CS470 Project #2: "Featured Artist"

  • Stanford Vision and Learning Lab

  • Stanford University

Phase One: Extract, Classify, Validate

All possible combinations for all 8 features (centroid, flux, rms, mfcc, rolloff, zerox, chroma, kurtosis) are experimented through cross validation. Average classification accuracy for the 256 combinations of featrues are shown in the figure below (better viewed in zoom in).

mehod

From the figure, we can observe that:

  • The combination of (Flux, RMS, MFCC, Rolloff, Kurtosis) with 17d features gives the best classification accuracy of ~0.43. Feel free to use this finding in your projects!
  • Runner ups are: (Centroid, Flux, RMS, MFCC, Kurtosis), (Centroid, Flux, RMS, MFCC, Rolloff, Kurtosis).
  • We can see that the most effective featrues are: Centroid, Flux, RMS, MFCC, Rolloff, Kurtosis.
  • MFCC by its own can already achieve ~0.36 classification accuracy, which is the most effective feature from all possible choices.
  • ZeroX is the least effective feature.
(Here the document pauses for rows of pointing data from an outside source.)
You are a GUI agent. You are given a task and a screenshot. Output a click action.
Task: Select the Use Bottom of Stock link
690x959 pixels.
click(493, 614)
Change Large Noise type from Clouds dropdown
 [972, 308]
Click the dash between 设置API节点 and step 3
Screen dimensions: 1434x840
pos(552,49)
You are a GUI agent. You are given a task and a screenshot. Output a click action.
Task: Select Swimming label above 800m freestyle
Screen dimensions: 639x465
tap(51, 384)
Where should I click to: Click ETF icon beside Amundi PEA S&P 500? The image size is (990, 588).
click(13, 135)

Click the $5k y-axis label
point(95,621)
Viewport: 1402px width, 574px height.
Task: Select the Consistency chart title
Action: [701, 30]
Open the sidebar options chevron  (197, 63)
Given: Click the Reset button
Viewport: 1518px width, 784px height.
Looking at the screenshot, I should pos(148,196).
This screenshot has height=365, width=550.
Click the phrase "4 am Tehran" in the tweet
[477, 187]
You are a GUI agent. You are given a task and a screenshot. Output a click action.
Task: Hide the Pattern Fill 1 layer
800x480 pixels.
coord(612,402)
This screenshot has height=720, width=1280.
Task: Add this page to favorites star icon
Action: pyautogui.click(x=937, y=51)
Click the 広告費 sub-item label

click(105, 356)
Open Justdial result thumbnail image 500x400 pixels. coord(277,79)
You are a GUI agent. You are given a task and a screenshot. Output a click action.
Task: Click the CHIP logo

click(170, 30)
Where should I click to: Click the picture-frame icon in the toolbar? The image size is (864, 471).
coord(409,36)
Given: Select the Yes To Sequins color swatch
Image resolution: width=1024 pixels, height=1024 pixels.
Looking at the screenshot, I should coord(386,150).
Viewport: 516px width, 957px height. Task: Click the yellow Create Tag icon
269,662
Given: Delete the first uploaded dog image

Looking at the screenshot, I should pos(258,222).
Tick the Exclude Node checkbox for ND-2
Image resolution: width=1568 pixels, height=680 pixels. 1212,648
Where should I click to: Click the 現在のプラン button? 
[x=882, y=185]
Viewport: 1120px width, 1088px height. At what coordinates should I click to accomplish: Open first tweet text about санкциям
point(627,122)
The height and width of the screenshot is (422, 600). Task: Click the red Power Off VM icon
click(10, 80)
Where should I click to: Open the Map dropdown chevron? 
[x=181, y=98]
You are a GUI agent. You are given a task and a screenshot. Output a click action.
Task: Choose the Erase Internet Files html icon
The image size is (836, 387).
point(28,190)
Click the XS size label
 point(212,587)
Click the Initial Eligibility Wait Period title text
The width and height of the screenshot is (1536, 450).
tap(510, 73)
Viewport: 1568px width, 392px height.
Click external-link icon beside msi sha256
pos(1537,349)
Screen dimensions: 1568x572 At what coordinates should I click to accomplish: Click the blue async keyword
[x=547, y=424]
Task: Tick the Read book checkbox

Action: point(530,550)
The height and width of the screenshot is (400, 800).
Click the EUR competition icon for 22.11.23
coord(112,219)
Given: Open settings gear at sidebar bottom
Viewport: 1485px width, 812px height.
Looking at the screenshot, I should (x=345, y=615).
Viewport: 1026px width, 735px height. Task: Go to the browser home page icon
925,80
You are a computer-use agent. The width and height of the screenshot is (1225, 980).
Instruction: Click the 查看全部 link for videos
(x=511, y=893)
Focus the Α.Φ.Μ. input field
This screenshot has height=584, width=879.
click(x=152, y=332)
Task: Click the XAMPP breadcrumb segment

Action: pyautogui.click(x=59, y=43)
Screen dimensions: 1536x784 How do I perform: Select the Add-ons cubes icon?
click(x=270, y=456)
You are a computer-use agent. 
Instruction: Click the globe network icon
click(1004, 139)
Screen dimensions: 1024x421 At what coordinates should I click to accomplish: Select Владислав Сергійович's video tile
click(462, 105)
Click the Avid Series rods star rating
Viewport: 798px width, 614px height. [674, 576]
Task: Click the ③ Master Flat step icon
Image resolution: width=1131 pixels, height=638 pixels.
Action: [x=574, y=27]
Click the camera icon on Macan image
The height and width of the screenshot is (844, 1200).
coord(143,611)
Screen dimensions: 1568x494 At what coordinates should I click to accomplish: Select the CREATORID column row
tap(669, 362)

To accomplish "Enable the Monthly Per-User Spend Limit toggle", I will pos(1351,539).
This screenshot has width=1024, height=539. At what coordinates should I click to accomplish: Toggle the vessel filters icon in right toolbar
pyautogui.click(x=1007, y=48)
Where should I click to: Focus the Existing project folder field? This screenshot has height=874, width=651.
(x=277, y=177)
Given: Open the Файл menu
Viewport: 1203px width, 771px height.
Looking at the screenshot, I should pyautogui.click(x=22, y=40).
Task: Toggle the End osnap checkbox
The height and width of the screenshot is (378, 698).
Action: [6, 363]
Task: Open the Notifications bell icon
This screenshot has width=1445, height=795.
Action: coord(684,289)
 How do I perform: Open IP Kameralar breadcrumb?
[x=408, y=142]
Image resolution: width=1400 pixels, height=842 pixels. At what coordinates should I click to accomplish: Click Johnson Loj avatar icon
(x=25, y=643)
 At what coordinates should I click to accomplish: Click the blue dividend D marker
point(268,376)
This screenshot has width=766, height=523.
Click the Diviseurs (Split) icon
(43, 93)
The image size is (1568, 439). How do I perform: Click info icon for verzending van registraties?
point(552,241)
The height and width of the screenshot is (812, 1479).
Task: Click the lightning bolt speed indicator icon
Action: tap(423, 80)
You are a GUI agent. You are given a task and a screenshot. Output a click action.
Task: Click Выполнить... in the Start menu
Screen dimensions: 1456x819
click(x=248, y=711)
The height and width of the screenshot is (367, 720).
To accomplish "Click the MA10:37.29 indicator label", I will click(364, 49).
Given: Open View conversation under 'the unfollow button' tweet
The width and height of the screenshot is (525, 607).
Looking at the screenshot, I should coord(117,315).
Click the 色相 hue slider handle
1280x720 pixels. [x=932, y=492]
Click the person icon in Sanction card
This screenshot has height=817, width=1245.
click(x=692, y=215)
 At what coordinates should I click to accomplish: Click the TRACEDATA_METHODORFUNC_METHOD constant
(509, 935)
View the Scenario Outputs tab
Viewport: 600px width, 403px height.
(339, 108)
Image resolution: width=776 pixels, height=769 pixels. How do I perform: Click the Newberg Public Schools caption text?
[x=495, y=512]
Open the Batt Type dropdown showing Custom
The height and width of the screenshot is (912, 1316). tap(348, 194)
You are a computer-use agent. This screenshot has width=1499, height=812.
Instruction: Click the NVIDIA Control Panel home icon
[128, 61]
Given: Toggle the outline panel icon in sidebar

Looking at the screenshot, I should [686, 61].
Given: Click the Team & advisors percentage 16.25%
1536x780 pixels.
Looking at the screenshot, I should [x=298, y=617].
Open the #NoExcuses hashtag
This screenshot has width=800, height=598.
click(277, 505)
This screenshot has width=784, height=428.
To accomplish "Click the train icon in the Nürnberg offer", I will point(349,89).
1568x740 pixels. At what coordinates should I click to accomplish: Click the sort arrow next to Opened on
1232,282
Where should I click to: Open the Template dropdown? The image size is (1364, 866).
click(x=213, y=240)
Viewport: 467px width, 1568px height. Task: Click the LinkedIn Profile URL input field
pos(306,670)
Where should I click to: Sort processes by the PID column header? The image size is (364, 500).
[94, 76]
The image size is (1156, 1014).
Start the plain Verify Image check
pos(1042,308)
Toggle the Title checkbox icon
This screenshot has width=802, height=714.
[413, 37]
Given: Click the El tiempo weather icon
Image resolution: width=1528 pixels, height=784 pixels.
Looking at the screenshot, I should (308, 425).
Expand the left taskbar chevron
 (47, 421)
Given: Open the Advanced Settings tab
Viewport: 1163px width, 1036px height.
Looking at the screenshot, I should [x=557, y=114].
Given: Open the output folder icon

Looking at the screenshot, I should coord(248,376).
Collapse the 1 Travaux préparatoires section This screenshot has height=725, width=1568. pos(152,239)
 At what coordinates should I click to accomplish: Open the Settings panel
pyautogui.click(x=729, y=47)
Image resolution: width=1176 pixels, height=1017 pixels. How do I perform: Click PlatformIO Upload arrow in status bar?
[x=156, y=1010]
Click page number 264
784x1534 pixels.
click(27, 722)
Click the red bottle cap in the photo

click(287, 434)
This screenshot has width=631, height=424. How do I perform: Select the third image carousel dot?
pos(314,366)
Don't use ZeroX.
  • Phase Two: Designing an Audio Mosaic Tool

    Wanna find out the similarities between PSY (singer of Gangnam Style) and Steve Jobs (Ex-CEO/founder of Apple)?
    Features & Instructions:

  • Run chuck our-osc.ck:jobs.txt:gangnam.txt to load features and start the transmission process. Meanwhile, run phase2.pde via Processing to start the game UI.
  • Left click on the screen plays a piece of query audio.
  • Use 'A' and 'D' on keyboard to move the character left or right.
  • There are three doors, each linked with a video snippet, when the character is close to the door, the video will play automatically.
  • The goal of the program is to find the video with the most similar audio w.r.t the query audio.
  • Go find the best matching video, and press 'SPACE' at the door.
  • If you are correct, you will score one point. If you are wrong, you will lose one point.
  • After each try, the query audio as well as the videos will be refreshed.
  • Have fun :)
  • Phase Three: Make a Musical Mosaic!

    Creative statement:
    To make this form of interaction more creative, I will polish the prototype more to be a more formal game. It will present a new way of musical mosaic and a new way of human/music interaction in this scenario. To be more specific, sampling algorithm may be redesigned; there will be difficulty variations if a player score certain points. The entire visual representation will be significantly polished to be as 'artful' as possible.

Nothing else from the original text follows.